** SOURCE TEXT follows **

I've been reviewing v.9.x for the past few days (we're switching the company to it for security) and have dug fairly deeply into the extensions available as well as the onboard cookie manager and image manager. In less than a minute I can now PERMANENTLY strip an ad-heavy site like MSNBC or this forum (sorry, Danny) down to something even more minimalist than the usual 'printer-friendly' version of a page and selectively approve or deny cookies/images as well (while retaining the site's intended layout and design). Likewise, I can wipe out an ad-serving network like doubleclick, burst, or adsense GLOBALLY, never to be seen again no matter where I surf.

5starAffiliatePrograms
07-04-2004, 12:57 PM
Whoa, thanks for sharing. There are so many threats to affiliate cookies and online advertising and Firefox is another I had not thought of.

I just started using Firefox for security since that last IE trojan. I had not experimented with any extensions other than adding the Google Toolbar. Sounds like it could even be worse than Norton IS at ad stripping.

The affiliate industry just REALLY needs to come up with another way to track besides cookies. There are way too many cookie monsters out there and it's going to get worse.

Linda

bluecorn
07-31-2004, 03:56 AM
what's the panic?

it's the affiliate model that needs to evolve.

pretty much, the only score is when you send a click that converts, and usually conversion *should* also be taking the user out of cookie id into some kind of more substantial "sale" or "member" database id.

affiliates need to devise the technical way for that conversion to become recorded and recognizable to the affiliate, without the merchant actually sharing the user id info of course

with such a protocol, affiliates will favor merchants who adopt this kind of standard, merchants will get on board, and life goes on - affiliates are too valuable to lose.

cookies are a primitive thing, useful for a session at most, let's see them mostly gone.

** End of SOURCE TEXT **
** THE DATA follows **

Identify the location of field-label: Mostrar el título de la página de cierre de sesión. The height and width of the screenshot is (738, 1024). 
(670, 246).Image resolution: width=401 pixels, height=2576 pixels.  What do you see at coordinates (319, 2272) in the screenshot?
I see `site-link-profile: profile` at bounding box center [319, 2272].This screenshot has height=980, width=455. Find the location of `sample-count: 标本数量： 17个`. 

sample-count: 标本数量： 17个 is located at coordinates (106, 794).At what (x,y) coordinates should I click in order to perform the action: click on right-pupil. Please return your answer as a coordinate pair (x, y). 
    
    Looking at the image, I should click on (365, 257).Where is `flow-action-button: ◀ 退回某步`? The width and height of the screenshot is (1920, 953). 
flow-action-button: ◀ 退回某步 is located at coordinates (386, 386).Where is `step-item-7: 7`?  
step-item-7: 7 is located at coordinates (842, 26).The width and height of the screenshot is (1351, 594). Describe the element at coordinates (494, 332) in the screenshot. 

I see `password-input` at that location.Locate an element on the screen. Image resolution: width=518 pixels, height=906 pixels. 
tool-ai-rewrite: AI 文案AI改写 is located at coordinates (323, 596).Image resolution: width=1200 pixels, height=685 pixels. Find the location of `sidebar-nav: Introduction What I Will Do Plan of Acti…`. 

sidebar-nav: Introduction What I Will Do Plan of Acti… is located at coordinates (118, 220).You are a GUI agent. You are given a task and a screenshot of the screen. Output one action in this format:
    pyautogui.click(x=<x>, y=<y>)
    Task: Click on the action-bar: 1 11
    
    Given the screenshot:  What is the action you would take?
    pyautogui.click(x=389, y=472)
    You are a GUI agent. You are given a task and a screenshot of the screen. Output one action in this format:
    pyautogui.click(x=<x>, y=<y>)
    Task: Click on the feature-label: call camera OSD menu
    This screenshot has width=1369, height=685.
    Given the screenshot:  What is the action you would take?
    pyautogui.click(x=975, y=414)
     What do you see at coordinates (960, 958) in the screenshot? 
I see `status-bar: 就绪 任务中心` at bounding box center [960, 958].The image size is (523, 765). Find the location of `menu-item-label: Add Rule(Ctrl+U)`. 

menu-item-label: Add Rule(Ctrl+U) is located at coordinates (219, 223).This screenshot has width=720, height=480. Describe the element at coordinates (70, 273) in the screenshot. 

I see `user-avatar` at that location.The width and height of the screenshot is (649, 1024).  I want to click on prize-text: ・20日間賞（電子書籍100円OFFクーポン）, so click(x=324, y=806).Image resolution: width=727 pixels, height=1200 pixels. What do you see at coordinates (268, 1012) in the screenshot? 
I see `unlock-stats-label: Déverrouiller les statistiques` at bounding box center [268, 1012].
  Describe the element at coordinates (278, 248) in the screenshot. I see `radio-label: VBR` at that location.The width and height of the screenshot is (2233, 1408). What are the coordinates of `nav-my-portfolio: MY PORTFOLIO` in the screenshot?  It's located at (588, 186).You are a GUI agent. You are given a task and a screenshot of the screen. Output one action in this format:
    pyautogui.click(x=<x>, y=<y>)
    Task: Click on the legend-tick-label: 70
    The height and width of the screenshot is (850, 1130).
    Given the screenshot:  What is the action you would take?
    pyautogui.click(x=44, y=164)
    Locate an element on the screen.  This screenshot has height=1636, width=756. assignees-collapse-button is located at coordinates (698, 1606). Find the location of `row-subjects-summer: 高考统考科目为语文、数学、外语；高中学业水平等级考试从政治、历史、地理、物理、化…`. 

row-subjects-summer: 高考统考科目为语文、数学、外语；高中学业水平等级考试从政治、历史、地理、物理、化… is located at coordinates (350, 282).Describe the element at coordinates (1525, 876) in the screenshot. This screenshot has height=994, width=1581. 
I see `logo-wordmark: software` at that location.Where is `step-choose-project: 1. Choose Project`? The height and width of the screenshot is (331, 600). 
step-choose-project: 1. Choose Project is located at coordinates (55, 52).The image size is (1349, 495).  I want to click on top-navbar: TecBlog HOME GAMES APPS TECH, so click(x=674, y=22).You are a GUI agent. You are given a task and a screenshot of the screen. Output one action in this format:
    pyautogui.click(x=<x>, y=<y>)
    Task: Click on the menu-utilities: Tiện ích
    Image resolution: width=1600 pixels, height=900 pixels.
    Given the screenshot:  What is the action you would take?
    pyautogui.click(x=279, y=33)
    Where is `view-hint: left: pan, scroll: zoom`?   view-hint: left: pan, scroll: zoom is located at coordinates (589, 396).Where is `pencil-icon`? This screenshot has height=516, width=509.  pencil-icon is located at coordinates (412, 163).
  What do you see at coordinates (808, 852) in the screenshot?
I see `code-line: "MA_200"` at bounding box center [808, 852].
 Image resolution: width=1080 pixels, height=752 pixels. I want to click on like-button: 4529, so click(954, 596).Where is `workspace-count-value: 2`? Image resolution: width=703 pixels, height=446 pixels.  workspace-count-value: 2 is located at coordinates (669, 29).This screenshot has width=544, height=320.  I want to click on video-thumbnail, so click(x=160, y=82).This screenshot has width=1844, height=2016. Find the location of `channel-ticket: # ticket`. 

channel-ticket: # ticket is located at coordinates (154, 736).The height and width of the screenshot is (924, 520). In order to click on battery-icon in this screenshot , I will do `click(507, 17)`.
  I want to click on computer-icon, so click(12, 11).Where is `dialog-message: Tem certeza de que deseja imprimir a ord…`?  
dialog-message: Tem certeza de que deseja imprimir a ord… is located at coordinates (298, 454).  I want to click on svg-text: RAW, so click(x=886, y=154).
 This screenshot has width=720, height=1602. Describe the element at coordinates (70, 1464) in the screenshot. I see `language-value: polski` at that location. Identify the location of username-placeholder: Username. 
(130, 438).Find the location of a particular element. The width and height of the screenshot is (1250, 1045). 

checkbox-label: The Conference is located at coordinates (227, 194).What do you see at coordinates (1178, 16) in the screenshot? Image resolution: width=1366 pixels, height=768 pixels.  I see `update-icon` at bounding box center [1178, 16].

** End of THE DATA **

→ **WHAT YOU NEED TO DO**
(1) According to the forum thread, which extension had Linda added to Firefox?
(2) Quote the forum thread between "affiliates need to" and "them mostly gone.", inclusive.
The entries have no connection to the forum thread.

→ **ANSWERS TO THE PROBLEMS**
(1) The Google Toolbar.

(2)
affiliates need to devise the technical way for that conversion to become recorded and recognizable to the affiliate, without the merchant actually sharing the user id info of course

with such a protocol, affiliates will favor merchants who adopt this kind of standard, merchants will get on board, and life goes on - affiliates are too valuable to lose.

cookies are a primitive thing, useful for a session at most, let's see them mostly gone.